Your answer must be the line containing "This screenshot has" and each following line to the end of the listing below, copied exactly, with pictures removed and nothing added.

● ● ● ● ●

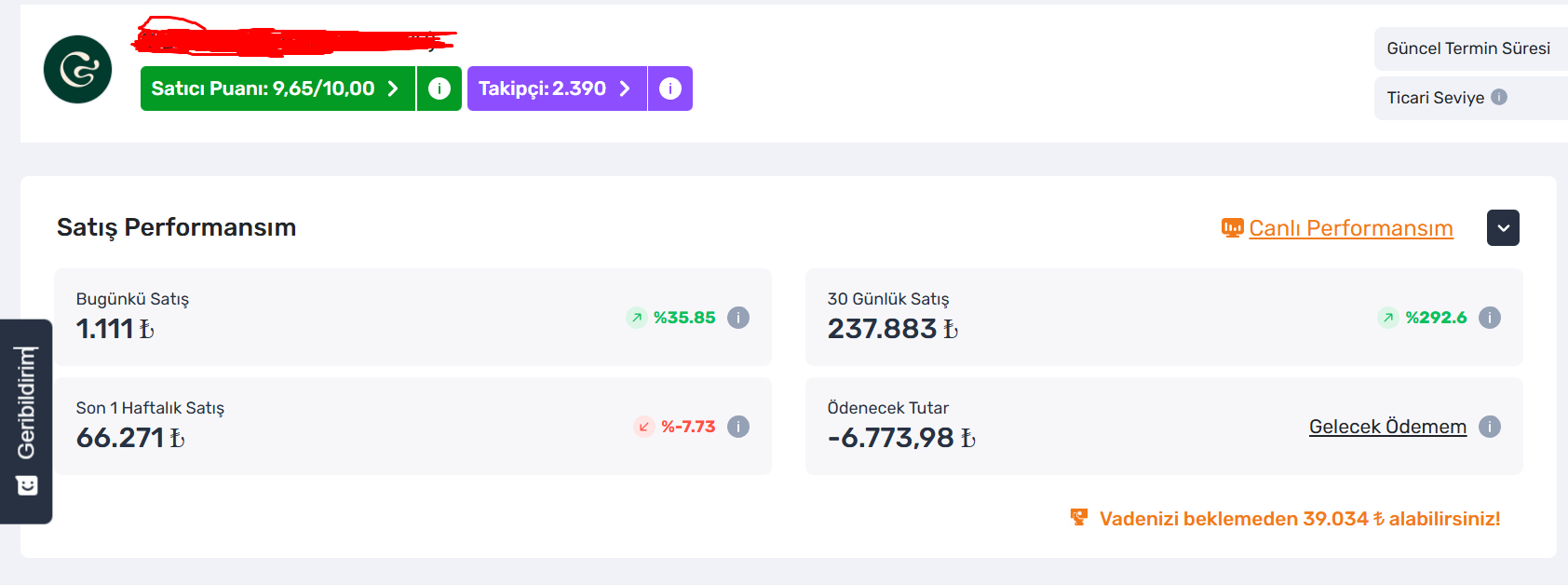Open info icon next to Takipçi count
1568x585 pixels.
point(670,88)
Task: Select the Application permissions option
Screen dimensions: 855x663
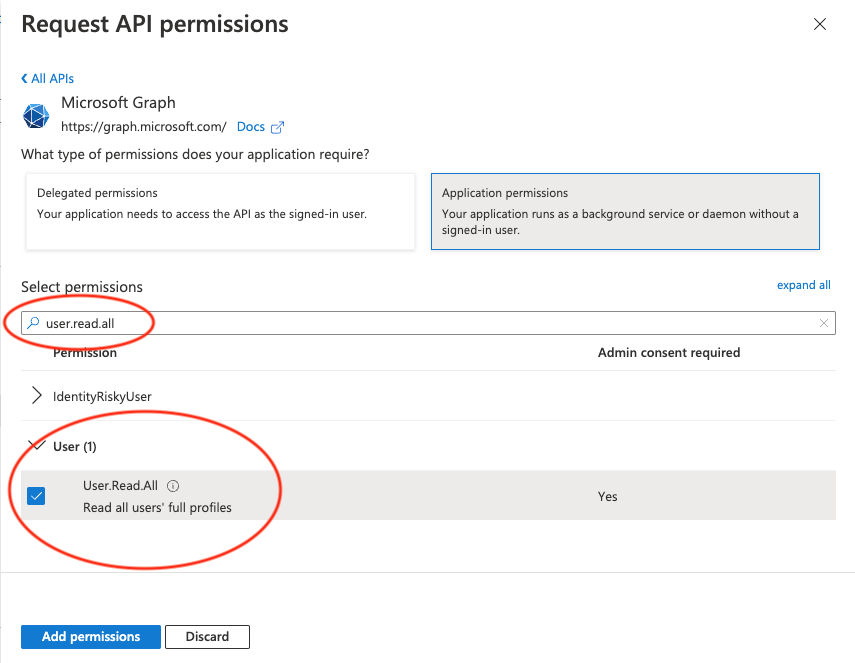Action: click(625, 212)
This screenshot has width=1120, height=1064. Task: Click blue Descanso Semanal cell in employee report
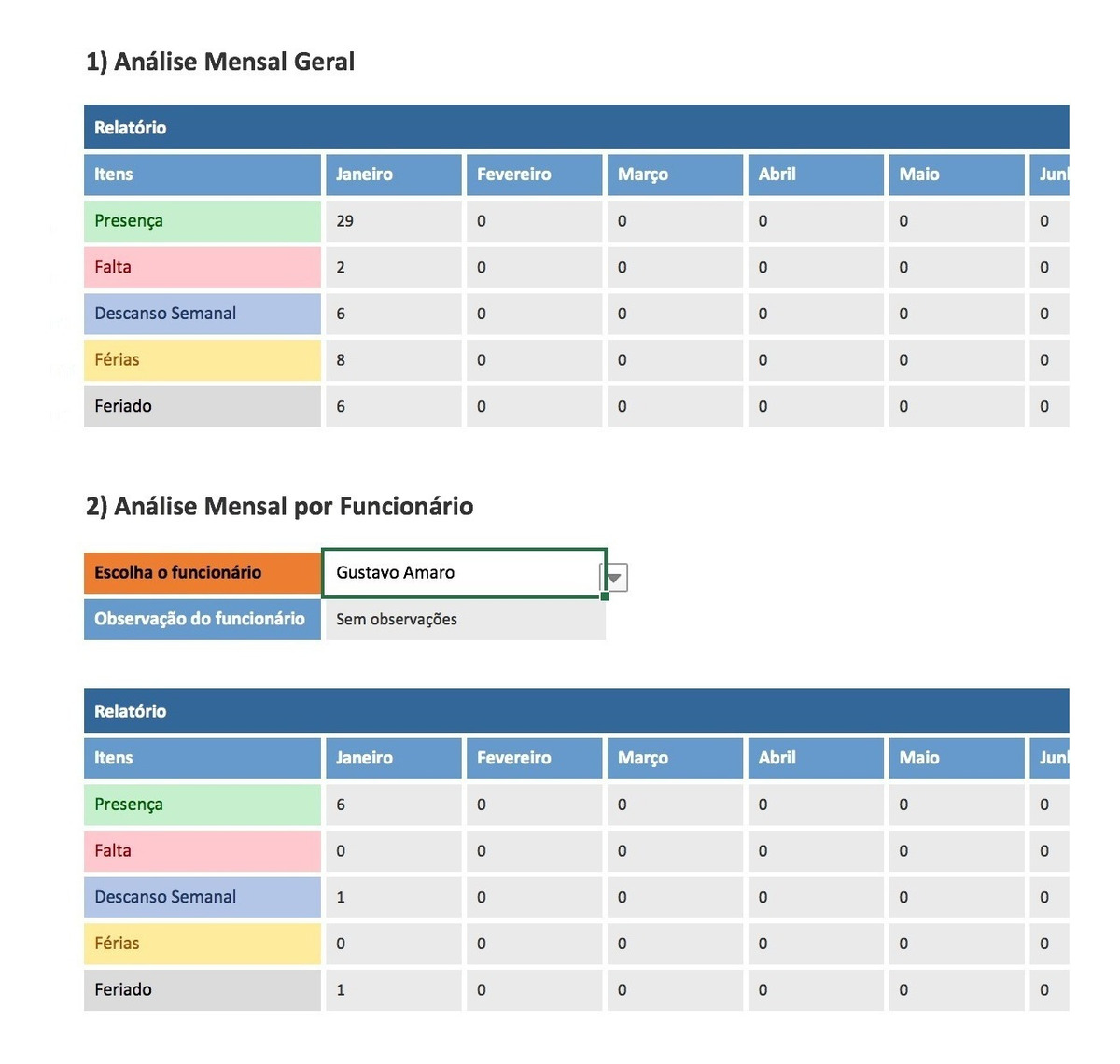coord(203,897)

● ● ● ● ●

§ **RESPONSE TO THIS TASK**:
This screenshot has width=1120, height=1064. Task: Click blue Descanso Semanal cell in employee report
coord(203,897)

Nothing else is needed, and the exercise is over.